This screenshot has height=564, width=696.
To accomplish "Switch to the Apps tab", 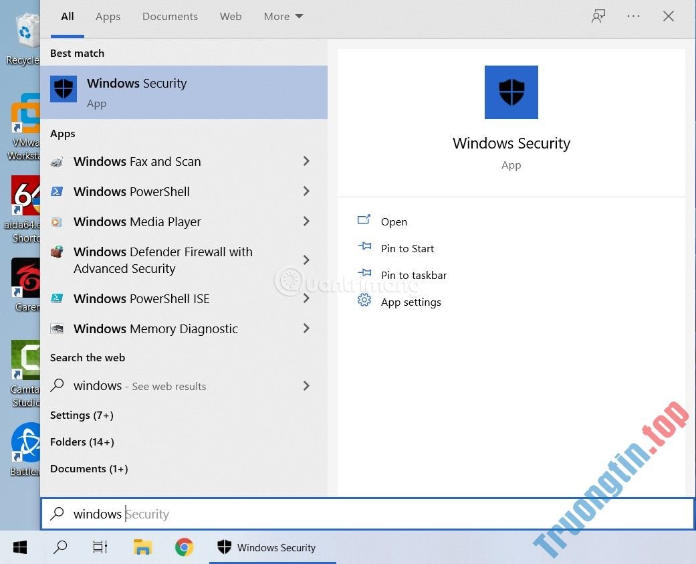I will tap(108, 16).
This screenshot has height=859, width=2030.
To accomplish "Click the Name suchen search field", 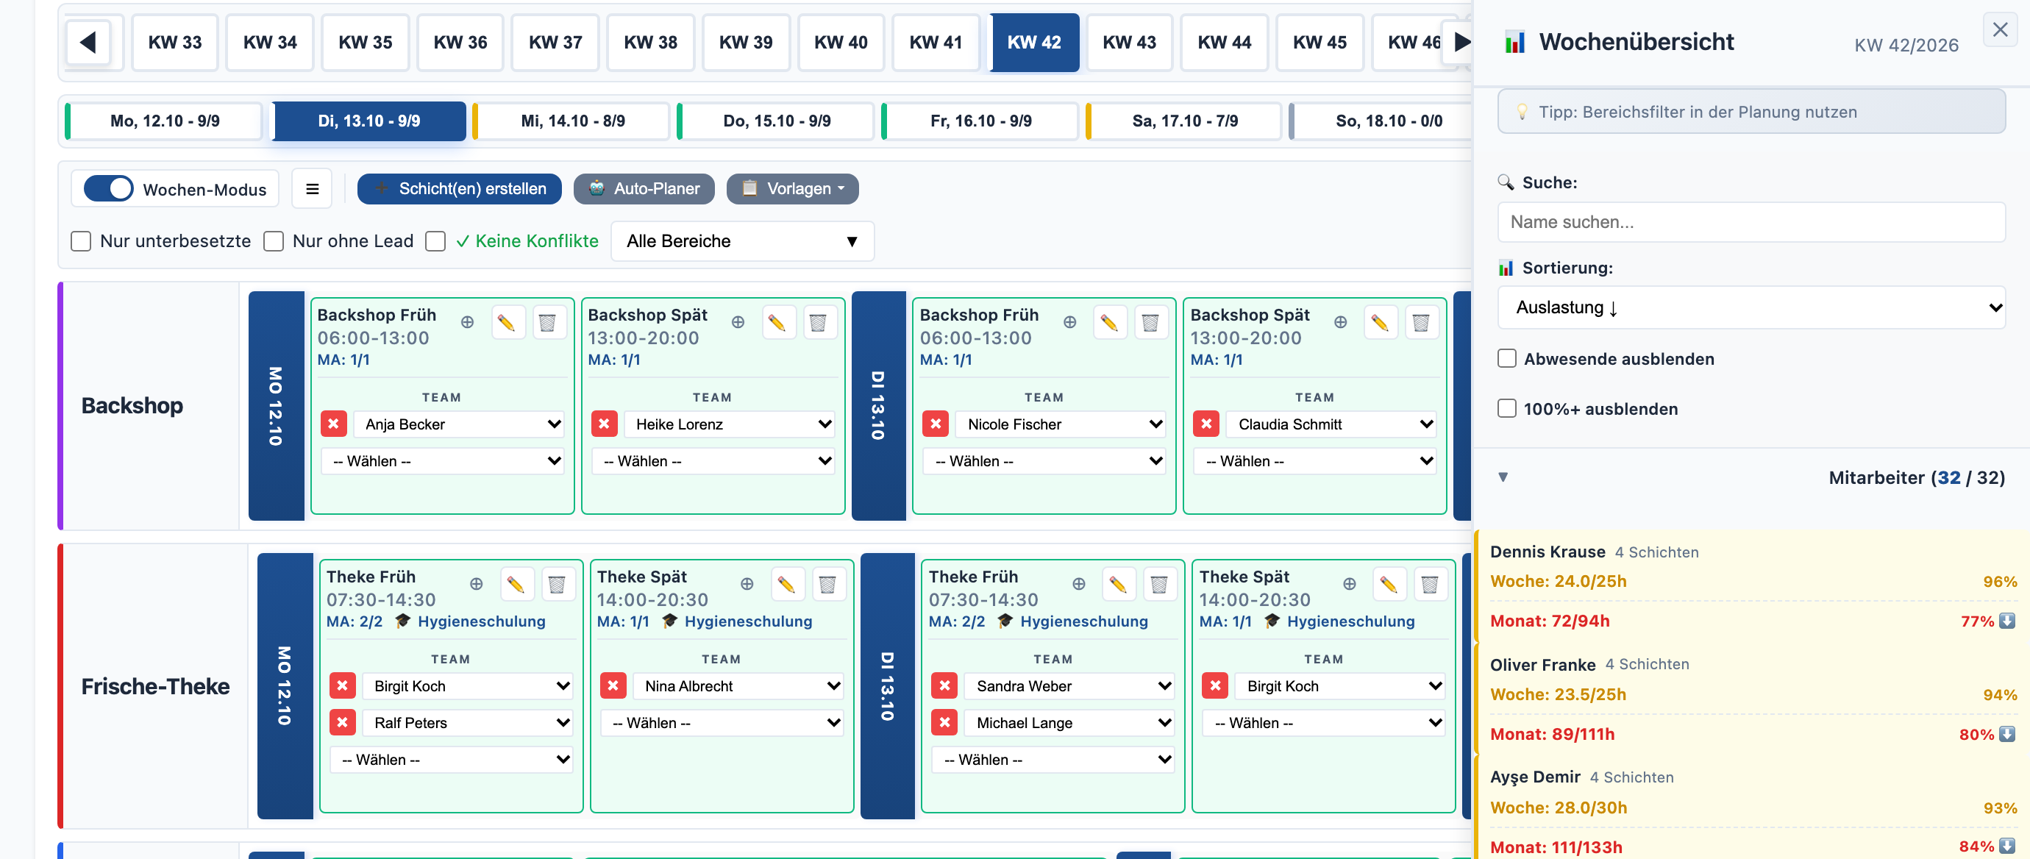I will coord(1750,222).
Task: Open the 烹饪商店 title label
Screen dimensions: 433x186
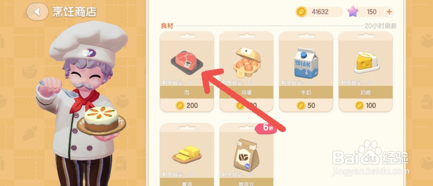Action: (74, 12)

_ _ _

» **Exercise brief**
The answer should contain only the lines from the one with "Task: Open the 烹饪商店 title label" through the last line of the material, given word for word and without pictures.

» **Output of the task**
Task: Open the 烹饪商店 title label
Screen dimensions: 433x186
Action: (74, 12)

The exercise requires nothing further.